And for me, in all three cases, against Hillary Clinton, against Joe Biden, and ultimately against Kamala Harris, I believed that less humans in the world would die if Donald Trump was the president.
And I believe that I've been and would have been right in all those scenarios if Trump had won in 2020.
That's why I voted for him.
Now, there are other reasons that I think he's a better candidate as well.
I also am not so immature that his angry language or the way that he talks, you know, offends my coastal elitist sensibilities so much that, you know, I can't look below at what he's actually doing.
You know, as of the recording recording of this, just over 100 days in, the tariffs have brought in $127 billion in revenue to the United States.
So every talking head who said that this was crazy was wrong.
The markets are up, right?
Interest rates are on hold and now have been signaled to go down in the next quarter.
Gas prices are at an all-time low for the last decade.

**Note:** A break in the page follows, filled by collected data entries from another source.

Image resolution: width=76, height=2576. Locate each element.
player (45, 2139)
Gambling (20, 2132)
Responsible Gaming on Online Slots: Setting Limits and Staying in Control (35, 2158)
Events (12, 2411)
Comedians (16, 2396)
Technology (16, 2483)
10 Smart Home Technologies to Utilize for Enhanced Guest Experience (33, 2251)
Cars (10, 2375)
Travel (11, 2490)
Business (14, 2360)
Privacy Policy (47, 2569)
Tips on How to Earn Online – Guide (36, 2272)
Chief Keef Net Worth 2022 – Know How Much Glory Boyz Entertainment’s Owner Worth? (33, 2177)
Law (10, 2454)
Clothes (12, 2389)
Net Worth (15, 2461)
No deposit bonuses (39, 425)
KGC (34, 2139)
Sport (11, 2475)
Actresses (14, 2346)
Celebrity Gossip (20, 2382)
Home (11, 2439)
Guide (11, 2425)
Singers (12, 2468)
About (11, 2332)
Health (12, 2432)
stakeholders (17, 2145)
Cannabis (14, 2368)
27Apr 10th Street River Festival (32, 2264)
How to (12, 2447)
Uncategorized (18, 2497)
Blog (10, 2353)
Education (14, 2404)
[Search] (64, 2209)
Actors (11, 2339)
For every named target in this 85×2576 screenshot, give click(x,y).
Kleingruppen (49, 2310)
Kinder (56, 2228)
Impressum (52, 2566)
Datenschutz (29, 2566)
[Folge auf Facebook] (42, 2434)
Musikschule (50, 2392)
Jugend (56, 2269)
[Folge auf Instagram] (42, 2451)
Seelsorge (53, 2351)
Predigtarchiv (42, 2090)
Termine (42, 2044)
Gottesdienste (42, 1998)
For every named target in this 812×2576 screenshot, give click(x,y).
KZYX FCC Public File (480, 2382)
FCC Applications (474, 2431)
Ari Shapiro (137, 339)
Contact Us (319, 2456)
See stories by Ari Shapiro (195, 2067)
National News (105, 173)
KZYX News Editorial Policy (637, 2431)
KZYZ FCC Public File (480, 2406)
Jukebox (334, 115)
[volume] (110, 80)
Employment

Look at what's actually happening.
Get past the fact that in your social group with your girlfriends, you can't talk about Trump because he's bad or you know, someone once called him racist and God forbid that label be applied to me, even though I don't think that there's any justification for that in any way, shape, or form.
You know, we have to live in reality.
You may not like the way Trump talks, but is he doing a good job?
And if he did a bad job, I would have to look at that too.
And I would be okay with that.
I honestly don't give a shit whether I vote for a Democrat or Republican.
I want to live in reality.
And I want to surround myself with people who live in reality.
Because if we can do that, then we can harness the system that this country has built to become the best version of ourselves with no throttles or anchors.
And I don't think that's possible anywhere else.
And it's why I love this country.
I can go as far as I'm willing to work and sacrifice to get to.
And when I decide I've had enough, I can downshift.
And if I do not get where I would like to be,
maybe I just wasn't good enough.
And see, that's the part that no one wants to say.
The hard part about the American system is you might not be good enough.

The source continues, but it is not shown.